Gross margin deterioration can come from 2 sources: lower selling prices or higher production costs. Prices can decline without causing margin compression if costs decline proportionally. Margin compression from price declines would likely be a long term and permanent change for 2 main reasons. Apple would lower prices in response to competition or to tap into new more cost conscious markets; these 2 market changes would be long-term secular changes unlikely to reverse themselves quickly. Margin compression from increased costs is likely short term and temporary. Apple, due to its size, can squeeze suppliers for lower input prices, and can pass any long-term price increases onto customers. However, Apple, like any other company can do little with short-term input price increases. Additionally, Apple experiences higher costs during the debut of a new product or iteration of a current product because there are one-time costs, and the company operates lower on the cost curve; over time these costs abate.
While Apple does not release gross margin figures by product line, it does provide data to determine the average selling prices of the product lines as seen below:
Over the past 3 quarters, the ASP for the iPhone has held steady at $624, $636, and $642 (earliest to most recent), compared with an ASP of $644 for all of 2012. The ASP for the iPad over those 3 quarters went from $538, to $535 and to $467, compared to an ASP of $556 for 2012. The primary decline in ASP for iPad was the introduction of the iPad mini, which sells at significantly less than a traditional iPad. Since the only phone debut in 2012 was the iPhone 5, which had similar pricing to past models, the steadiness of the ASP over the past few quarters indicates that potential margin compression came from short-term increased costs, potentially tied to the iPhone 5 release.

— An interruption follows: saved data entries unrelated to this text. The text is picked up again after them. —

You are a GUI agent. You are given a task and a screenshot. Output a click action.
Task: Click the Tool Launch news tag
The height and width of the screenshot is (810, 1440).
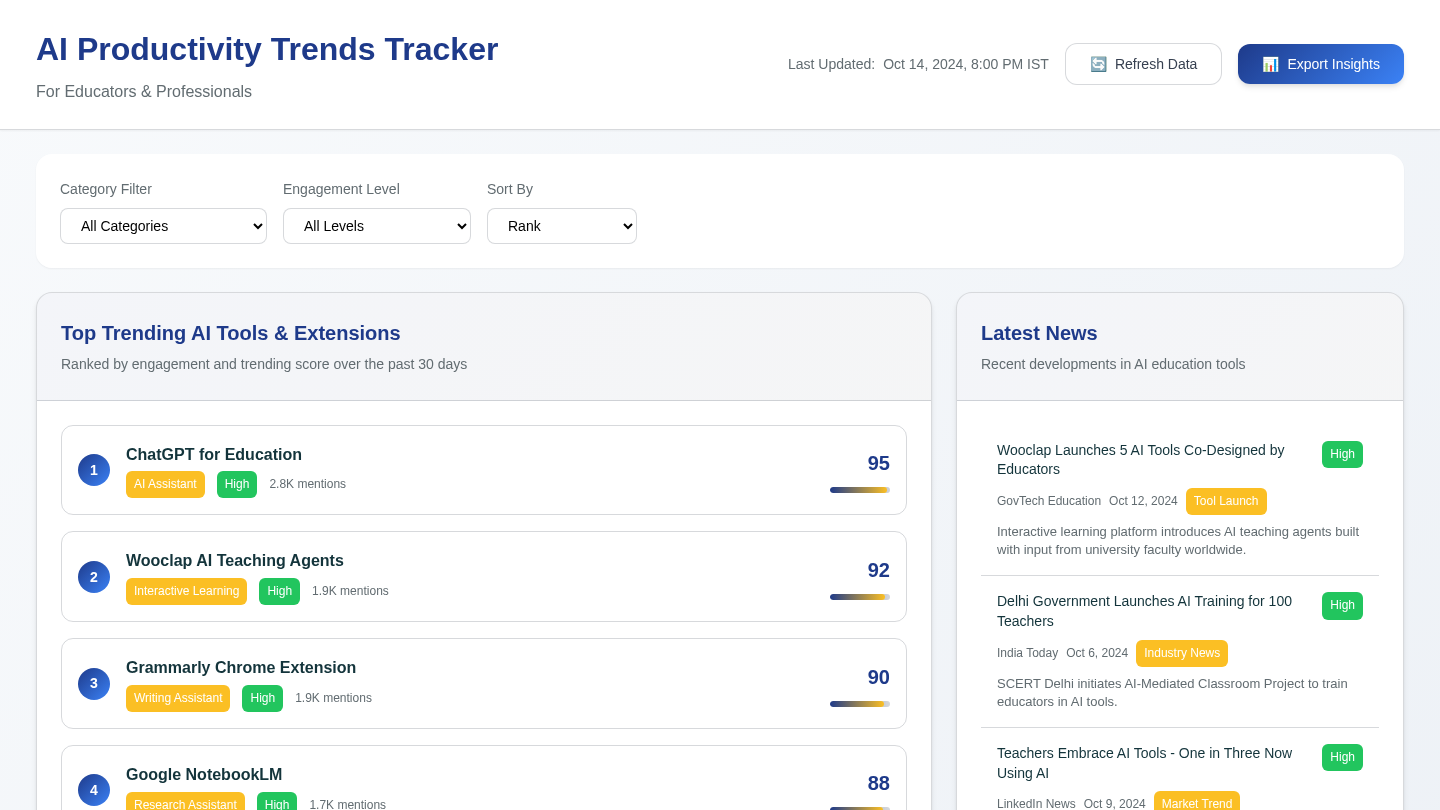pos(1226,501)
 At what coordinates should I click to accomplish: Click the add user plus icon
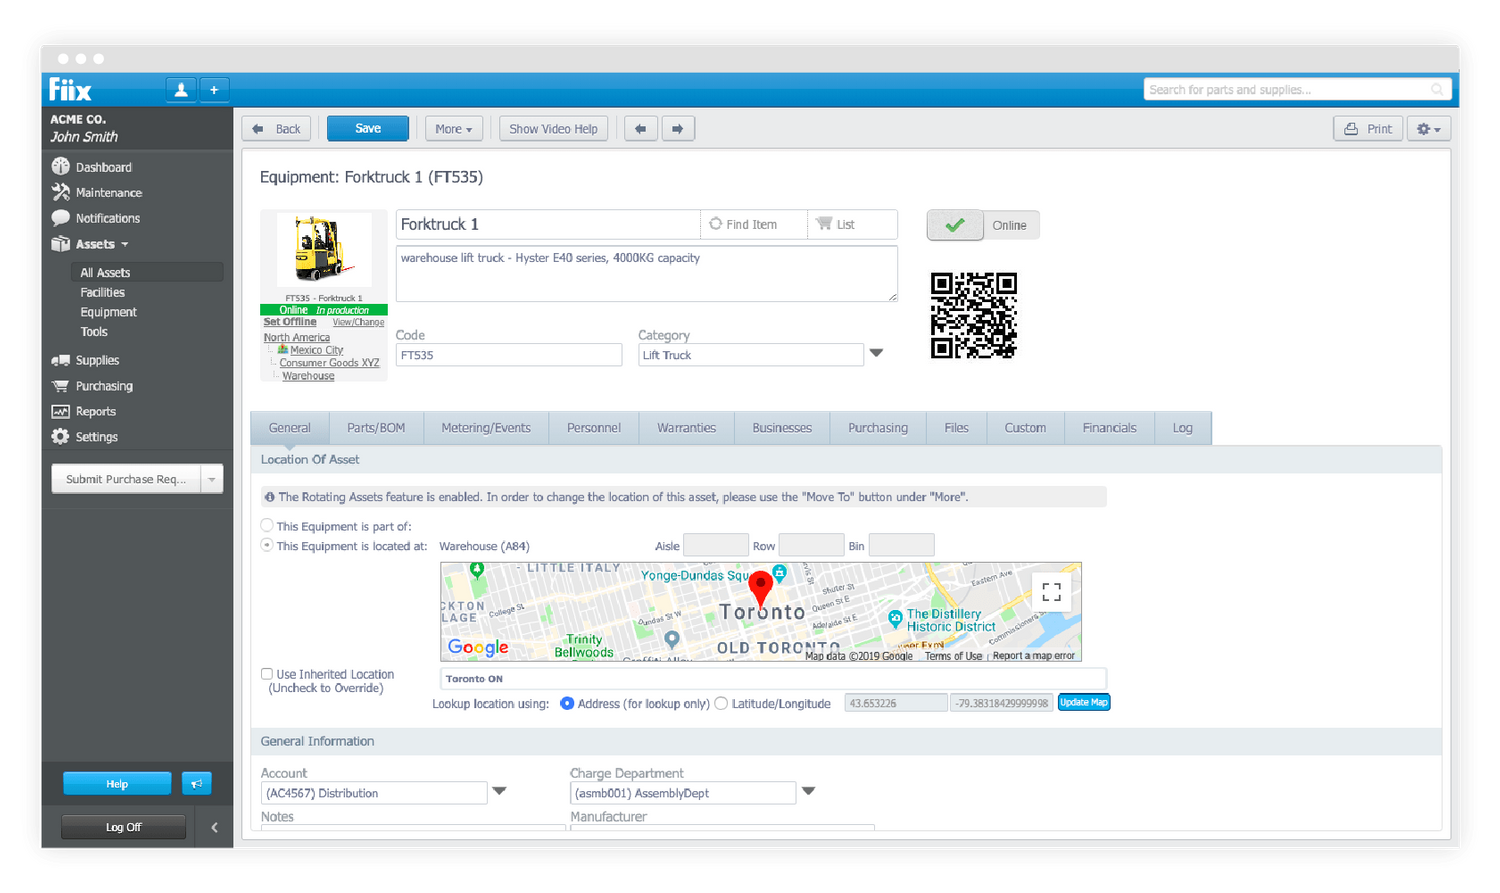[x=214, y=89]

Upon first glance, the precipitous decline in ASP of the iPad could be a significant source of margin compression, especially when Tim Cook said the iPad mini's gross margin is "significantly below the corporate average" (1Q Transcript). However, a teardown analysis of all iPads counters this.
Note that retails price is not the price Apple receives from retailers, which explains these margins do not agree with the margins from Michael Fu. However, retail selling price is likely proportional to the price Apple receives from retailers. Since the chart above indicates that the iPad Mini's margins are greater on a teardown basis than the traditional iPad, it is possible that the iPad Mini actually increases the overall iPad line's gross margin, and it is highly unlikely that it decreases it. The only way for the iPad mini to decrease the iPad line's gross margin is if Apple cannot leverage similar profits out of retailers with the mini than the traditional, which appears unlikely.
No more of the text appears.